> [Description of the task] Images are to be left out when the records below are printed word for word.

====== Provided entries

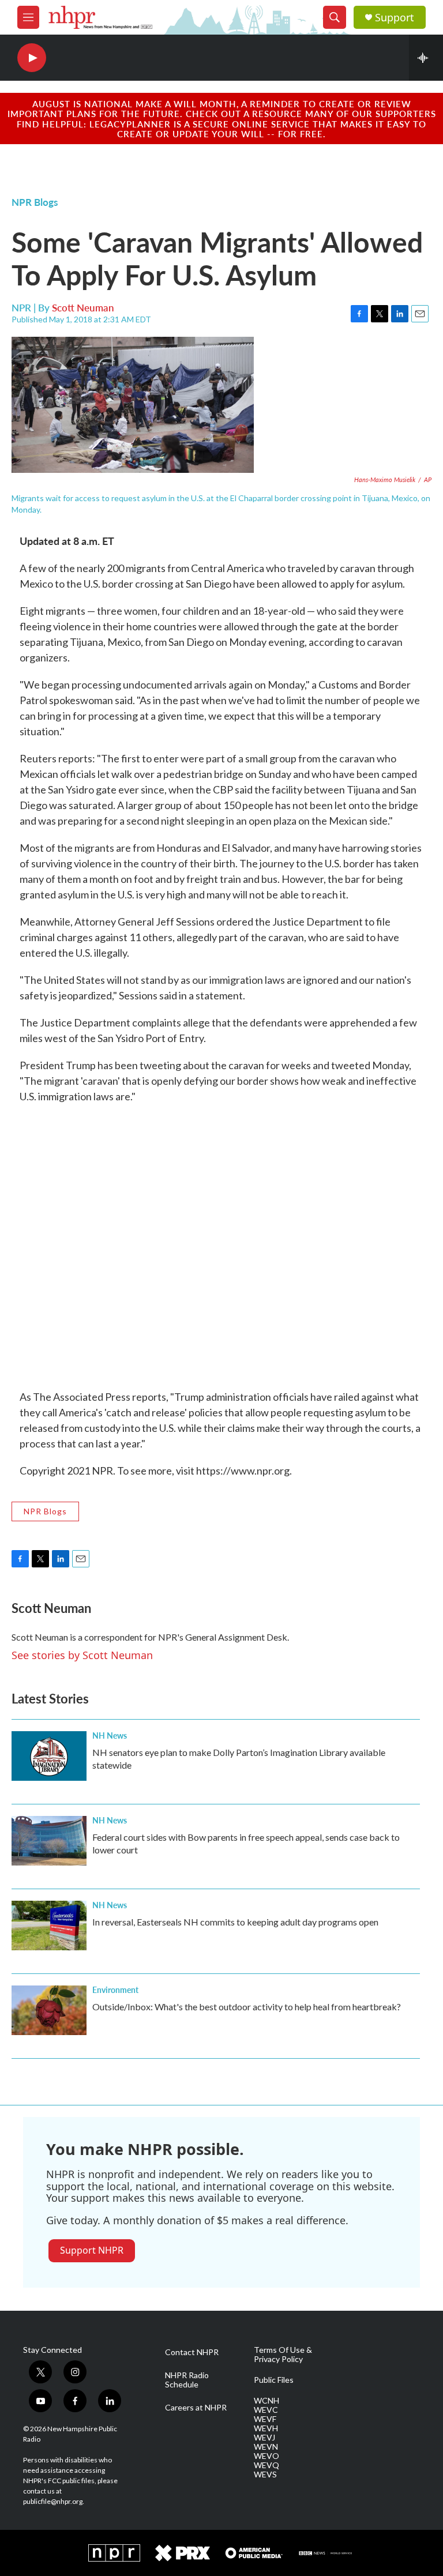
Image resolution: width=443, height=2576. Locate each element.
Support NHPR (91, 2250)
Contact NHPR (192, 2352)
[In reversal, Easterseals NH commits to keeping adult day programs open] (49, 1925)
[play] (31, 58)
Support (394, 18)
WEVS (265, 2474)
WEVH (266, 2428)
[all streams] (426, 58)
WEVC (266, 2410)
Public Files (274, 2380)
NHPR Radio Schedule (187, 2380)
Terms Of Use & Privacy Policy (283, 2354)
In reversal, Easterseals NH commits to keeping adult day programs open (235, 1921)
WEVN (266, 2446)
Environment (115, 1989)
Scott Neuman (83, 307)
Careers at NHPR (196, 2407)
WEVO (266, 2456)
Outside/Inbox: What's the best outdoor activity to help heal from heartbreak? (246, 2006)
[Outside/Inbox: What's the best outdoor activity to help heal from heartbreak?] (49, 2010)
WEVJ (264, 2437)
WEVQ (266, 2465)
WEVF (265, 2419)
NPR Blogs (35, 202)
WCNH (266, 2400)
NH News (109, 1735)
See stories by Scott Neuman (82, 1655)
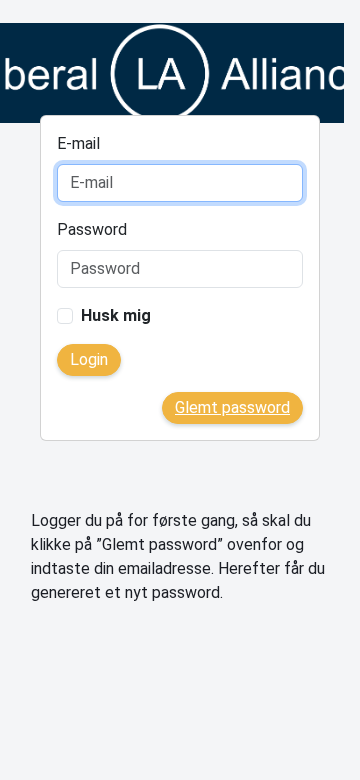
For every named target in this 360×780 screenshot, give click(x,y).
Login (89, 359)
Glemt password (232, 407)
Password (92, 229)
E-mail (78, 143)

============

> [Solved problem]
Image resolution: width=443, height=2576. Locate each element.
Support NHPR (91, 2250)
Contact NHPR (192, 2352)
[In reversal, Easterseals NH commits to keeping adult day programs open] (49, 1925)
[play] (31, 58)
Support (394, 18)
WEVS (265, 2474)
WEVH (266, 2428)
[all streams] (426, 58)
WEVC (266, 2410)
Public Files (274, 2380)
NHPR Radio Schedule (187, 2380)
Terms Of Use & Privacy Policy (283, 2354)
In reversal, Easterseals NH commits to keeping adult day programs open (235, 1921)
WEVN (266, 2446)
Environment (115, 1989)
Scott Neuman (83, 307)
Careers at NHPR (196, 2407)
WEVO (266, 2456)
Outside/Inbox: What's the best outdoor activity to help heal from heartbreak? (246, 2006)
[Outside/Inbox: What's the best outdoor activity to help heal from heartbreak?] (49, 2010)
WEVJ (264, 2437)
WEVQ (266, 2465)
WEVF (265, 2419)
NPR Blogs (35, 202)
WCNH (266, 2400)
NH News (109, 1735)
See stories by Scott Neuman (82, 1655)
For every named target in this 360×780 screenshot, give click(x,y).
Login (89, 359)
Glemt password (232, 407)
Password (92, 229)
E-mail (78, 143)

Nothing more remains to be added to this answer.